THE REQUEST –
Lay out the records as a JSON list of strings, one string per line with blank lines omitted, covering everything from the line containing "Where should I click to: Click the Tertiary" down to the line containing "pos(604,34)".

EXERCISE MATERIALS –
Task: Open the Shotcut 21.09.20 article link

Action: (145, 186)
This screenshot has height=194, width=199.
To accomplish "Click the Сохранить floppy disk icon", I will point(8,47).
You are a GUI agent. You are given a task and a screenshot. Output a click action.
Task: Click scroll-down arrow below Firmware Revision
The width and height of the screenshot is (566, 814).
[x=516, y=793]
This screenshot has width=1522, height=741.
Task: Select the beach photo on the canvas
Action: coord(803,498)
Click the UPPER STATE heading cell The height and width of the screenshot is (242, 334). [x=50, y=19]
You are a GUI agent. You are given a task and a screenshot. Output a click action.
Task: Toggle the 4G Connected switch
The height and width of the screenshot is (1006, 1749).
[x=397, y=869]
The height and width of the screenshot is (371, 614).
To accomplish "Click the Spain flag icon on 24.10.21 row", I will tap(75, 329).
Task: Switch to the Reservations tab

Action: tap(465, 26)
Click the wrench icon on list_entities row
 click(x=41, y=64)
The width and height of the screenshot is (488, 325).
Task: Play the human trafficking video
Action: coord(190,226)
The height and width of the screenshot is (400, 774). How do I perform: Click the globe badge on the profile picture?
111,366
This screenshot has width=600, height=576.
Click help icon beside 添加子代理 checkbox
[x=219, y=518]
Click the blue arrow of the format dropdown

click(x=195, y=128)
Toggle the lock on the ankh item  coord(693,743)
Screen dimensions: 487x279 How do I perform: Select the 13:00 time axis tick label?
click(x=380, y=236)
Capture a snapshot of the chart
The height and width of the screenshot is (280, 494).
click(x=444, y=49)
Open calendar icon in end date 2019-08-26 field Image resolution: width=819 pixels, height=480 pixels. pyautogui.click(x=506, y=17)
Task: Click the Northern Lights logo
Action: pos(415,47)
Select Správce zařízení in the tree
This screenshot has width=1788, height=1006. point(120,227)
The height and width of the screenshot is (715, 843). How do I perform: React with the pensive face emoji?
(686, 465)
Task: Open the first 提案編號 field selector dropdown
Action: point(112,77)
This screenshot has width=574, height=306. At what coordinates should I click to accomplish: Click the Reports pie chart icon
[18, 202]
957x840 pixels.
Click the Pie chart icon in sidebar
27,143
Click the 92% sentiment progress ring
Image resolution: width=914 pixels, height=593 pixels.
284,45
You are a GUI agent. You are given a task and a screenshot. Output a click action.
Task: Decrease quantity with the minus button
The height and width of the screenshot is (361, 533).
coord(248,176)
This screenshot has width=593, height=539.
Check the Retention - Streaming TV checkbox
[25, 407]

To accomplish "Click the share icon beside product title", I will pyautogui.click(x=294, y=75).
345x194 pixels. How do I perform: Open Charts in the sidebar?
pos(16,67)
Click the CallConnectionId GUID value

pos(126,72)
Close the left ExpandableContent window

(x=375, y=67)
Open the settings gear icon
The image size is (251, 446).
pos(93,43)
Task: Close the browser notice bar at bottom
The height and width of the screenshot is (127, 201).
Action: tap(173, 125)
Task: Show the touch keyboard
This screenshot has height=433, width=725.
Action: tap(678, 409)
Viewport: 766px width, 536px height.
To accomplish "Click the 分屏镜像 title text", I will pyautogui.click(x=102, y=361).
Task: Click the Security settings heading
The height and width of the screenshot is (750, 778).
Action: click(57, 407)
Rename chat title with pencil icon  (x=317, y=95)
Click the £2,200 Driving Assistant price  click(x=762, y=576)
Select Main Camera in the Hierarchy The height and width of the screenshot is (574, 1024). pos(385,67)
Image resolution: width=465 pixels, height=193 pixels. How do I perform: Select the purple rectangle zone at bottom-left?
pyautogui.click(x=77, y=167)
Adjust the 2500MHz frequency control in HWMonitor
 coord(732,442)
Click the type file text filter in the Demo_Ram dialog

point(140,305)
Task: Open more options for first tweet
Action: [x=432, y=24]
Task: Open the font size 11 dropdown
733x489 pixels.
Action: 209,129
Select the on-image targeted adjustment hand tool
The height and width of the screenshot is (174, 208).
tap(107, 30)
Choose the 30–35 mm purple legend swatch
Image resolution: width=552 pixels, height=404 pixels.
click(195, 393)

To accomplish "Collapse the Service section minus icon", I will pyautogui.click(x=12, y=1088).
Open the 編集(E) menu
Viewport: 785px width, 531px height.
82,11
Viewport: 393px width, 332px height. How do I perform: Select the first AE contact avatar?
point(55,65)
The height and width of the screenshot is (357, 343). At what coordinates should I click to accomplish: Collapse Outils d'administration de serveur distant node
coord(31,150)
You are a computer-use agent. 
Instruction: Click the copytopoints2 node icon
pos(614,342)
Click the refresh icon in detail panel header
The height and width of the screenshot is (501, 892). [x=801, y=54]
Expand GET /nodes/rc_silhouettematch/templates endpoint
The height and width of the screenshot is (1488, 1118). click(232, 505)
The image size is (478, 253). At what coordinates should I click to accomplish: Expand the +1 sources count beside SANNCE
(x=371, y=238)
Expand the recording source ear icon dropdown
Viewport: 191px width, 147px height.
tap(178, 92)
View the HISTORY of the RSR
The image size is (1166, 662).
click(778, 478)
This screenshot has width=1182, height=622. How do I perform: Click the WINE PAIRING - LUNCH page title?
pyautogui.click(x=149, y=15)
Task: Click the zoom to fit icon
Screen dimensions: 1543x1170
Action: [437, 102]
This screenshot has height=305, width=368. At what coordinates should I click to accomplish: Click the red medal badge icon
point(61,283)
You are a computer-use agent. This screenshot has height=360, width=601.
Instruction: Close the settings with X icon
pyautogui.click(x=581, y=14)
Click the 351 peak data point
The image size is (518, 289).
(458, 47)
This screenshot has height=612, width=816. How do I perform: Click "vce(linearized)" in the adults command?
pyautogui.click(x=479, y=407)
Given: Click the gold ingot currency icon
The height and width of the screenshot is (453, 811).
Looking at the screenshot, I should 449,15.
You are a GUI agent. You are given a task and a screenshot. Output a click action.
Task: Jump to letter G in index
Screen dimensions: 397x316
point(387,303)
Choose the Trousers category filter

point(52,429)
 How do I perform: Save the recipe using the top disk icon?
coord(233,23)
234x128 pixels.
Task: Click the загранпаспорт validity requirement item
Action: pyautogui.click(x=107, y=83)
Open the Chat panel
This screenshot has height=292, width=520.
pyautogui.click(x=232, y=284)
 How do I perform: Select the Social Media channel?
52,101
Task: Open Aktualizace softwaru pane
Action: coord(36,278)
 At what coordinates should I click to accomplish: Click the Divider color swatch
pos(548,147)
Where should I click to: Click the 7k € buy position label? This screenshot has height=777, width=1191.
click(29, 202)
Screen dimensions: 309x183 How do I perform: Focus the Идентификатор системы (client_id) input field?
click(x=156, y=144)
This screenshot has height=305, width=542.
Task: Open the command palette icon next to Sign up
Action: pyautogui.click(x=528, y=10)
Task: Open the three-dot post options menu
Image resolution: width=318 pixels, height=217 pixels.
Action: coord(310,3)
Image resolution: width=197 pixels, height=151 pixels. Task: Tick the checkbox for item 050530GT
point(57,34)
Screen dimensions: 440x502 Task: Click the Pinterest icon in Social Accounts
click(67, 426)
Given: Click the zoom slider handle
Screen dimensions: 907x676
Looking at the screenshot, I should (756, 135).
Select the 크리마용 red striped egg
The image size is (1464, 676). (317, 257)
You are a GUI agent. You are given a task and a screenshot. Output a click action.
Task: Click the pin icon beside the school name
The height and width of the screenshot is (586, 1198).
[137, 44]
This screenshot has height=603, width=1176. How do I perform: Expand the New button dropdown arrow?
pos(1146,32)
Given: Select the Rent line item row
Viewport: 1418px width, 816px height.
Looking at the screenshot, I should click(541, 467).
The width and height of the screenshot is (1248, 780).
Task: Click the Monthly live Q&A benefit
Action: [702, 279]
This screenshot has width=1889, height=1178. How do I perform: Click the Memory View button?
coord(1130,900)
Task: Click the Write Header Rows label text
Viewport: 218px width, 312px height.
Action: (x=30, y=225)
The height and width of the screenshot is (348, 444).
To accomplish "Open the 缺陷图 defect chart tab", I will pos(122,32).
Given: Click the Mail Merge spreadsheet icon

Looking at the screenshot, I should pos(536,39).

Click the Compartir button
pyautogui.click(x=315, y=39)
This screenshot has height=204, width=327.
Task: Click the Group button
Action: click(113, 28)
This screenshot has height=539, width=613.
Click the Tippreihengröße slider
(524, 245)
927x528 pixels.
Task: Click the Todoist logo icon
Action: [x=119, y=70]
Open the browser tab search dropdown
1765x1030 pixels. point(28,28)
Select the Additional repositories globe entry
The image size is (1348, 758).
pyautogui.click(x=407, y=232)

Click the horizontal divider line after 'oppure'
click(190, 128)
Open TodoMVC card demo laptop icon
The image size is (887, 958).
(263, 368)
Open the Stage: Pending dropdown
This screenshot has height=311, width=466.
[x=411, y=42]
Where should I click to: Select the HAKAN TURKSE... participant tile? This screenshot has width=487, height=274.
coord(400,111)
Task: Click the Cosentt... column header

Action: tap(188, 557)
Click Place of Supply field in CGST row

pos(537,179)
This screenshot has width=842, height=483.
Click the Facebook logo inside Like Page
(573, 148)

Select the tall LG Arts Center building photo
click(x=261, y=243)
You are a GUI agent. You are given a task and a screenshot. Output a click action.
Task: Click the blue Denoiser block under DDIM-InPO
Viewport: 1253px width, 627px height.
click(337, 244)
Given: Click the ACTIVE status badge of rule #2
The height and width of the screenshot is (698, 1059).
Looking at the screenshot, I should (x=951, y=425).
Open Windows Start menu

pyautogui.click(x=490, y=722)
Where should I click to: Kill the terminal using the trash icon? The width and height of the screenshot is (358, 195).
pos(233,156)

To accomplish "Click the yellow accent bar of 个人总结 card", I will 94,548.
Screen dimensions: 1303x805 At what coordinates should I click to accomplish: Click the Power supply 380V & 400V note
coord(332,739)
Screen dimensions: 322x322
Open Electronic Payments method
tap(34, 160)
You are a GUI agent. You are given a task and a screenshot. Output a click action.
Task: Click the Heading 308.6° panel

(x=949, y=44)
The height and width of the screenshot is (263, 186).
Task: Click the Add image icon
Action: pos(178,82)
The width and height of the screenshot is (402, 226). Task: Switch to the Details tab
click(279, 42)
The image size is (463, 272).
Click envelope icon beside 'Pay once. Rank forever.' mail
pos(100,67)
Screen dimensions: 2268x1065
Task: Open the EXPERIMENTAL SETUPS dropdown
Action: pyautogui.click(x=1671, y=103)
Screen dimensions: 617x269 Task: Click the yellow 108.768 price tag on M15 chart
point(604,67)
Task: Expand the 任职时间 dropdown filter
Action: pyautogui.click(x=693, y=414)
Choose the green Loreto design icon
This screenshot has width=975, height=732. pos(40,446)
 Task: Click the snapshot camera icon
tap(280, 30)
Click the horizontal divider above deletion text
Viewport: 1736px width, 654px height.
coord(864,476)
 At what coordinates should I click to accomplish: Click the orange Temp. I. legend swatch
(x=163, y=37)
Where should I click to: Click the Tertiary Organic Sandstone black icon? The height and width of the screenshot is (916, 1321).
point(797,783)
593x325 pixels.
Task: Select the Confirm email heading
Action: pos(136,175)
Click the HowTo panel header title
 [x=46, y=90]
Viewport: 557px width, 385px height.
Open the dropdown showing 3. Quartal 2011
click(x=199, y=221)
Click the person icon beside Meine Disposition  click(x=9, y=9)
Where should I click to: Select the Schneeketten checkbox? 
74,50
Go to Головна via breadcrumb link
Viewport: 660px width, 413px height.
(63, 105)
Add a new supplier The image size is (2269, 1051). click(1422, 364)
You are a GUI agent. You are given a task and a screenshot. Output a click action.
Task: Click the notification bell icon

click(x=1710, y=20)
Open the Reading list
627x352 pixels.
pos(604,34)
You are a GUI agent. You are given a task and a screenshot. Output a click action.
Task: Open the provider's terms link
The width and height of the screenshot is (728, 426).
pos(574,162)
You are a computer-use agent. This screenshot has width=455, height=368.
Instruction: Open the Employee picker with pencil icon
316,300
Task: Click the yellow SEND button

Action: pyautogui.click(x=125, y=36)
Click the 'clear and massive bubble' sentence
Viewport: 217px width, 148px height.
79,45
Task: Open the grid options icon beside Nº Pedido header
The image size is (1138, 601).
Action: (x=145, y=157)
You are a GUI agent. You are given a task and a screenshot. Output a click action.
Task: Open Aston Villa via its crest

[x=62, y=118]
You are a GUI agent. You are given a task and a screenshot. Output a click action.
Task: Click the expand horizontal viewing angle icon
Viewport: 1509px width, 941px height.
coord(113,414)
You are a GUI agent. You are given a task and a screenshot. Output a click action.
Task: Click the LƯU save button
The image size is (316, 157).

CORRECT RESULT –
[
  "Where should I click to: Click the Tertiary Organic Sandstone black icon? The height and width of the screenshot is (916, 1321).",
  "point(797,783)",
  "593x325 pixels.",
  "Task: Select the Confirm email heading",
  "Action: pos(136,175)",
  "Click the HowTo panel header title",
  " [x=46, y=90]",
  "Viewport: 557px width, 385px height.",
  "Open the dropdown showing 3. Quartal 2011",
  "click(x=199, y=221)",
  "Click the person icon beside Meine Disposition  click(x=9, y=9)",
  "Where should I click to: Select the Schneeketten checkbox? ",
  "74,50",
  "Go to Головна via breadcrumb link",
  "Viewport: 660px width, 413px height.",
  "(63, 105)",
  "Add a new supplier The image size is (2269, 1051). click(1422, 364)",
  "You are a GUI agent. You are given a task and a screenshot. Output a click action.",
  "Task: Click the notification bell icon",
  "click(x=1710, y=20)",
  "Open the Reading list",
  "627x352 pixels.",
  "pos(604,34)"
]